Southern California Counseling Center v. Great Am. Ins. Co., (9th Cir., 2016)
OAKLAND, May 31 – A California federal district magistrate has shielded from discovery information in its insurer’s file generated after the filing of coverage litigation.
Magma, a technology company, sought coverage for underlying securities litigation from Genesis, which had written Magma’s excess directors and officers insurers coverage. Magma requested discovery of its excess insurer’s “claims handling information.” After Genesis provided information up to but not following the date of the coverage suit against it, Magma requested the excess insurer’s file for the period following the beginning of the coverage litigation, including information about the excess insurer’s reinsurance and reserves.
Magma argued that Genesis’ duty of good faith and fair dealing continued even after coverage litigation commences, and on that basis argued the post litigation claims documents were discoverable .

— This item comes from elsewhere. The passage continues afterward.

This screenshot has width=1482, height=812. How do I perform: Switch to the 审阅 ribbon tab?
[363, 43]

White and the cases that followed it concerned whether an insured’s bad faith claim could be based on evidence of an insurer’s conduct during coverage litigation — but in all of those cases, the conduct at issue was already known to the insured. In Magma, by contrast, the insured technology company was seeking discovery of information unknown to it, contained within the excess insurer’s own internal files.

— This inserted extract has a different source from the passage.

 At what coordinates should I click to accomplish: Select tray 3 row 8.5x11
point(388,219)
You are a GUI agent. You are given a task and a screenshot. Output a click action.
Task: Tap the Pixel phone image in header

District Magistrate Howard R. Lloyd wrote that the possibility of post litigation bad faith conduct was not sufficient grounds to make the post-litigation information discoverable. Lloyd called the company’s discovery request on that basis speculative, and without more, a “fishing expedition into the heart of the insurer’s litigation strategy. . . the insurer has an absolute right to defend against the insured’s claims, and opening up its litigation file to its insured would undermine its fair day in court.”
Judge Lloyd ruled, that the work product privilege of Federal Rule of Civil Procedure 26(b)(3)(A) protected the information.

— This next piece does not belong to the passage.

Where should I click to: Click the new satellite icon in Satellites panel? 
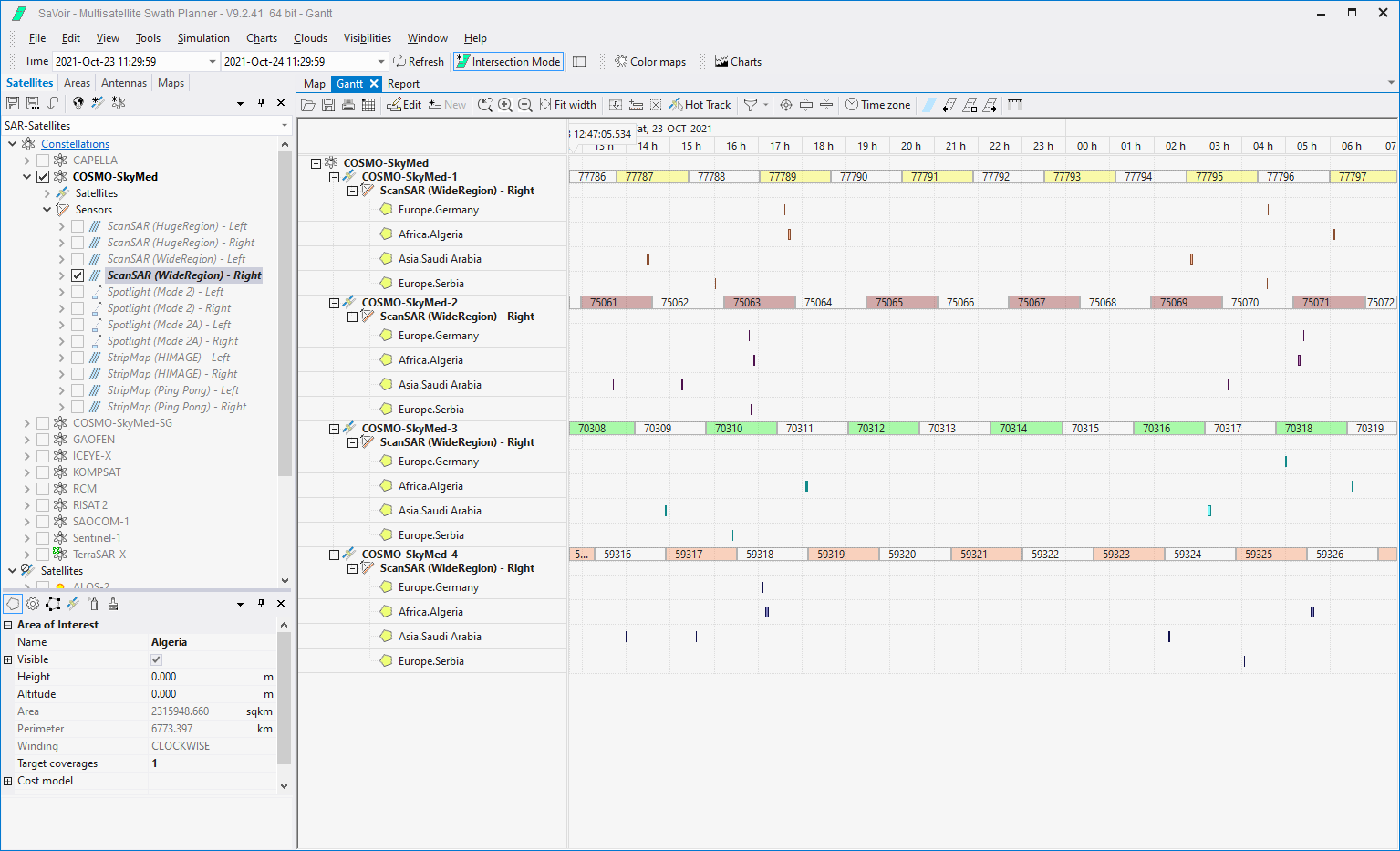pos(98,103)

Genesis Insurance Company v. Magma Design Automation, Inc. No. 5:06-cv-05526, (N.D. Cal. May 31, 2016)
SAN FRANCISCO, Feb. 11 – The U.S. Court of Appeals for the Ninth Circuit has affirmed a district court’s dismissal of breach of contract and bad faith claims against Allstate, arising out of Allstate’s refusal to defend or indemnify its insured from a claim that the insureds committed trespass by destroying property.
In Zimmerman v. Allstate, Allstate’s insureds were sued by a homeowner’s association for trespassing upon and destroying a residential community gate. The destruction was pre-meditated, according to the district court record. After the insureds submitted the claim for defense and indemnity, Allstate denied the claim, and the insureds filed suit. The district court entered summary judgment for Allstate, finding that the underlying complaint did not seek damages for an accidental occurrence, but rather for trespass, an intentional tort.
In affirming, the Ninth Circuit Court of Appeals found that the premeditated act of destruction of property committed by the insureds was neither “unexpected” nor “unintended,” and therefore not an occurrence as defined in the policy. The Court also affirmed dismissal of claims of breach of the duty of good faith and fair dealing.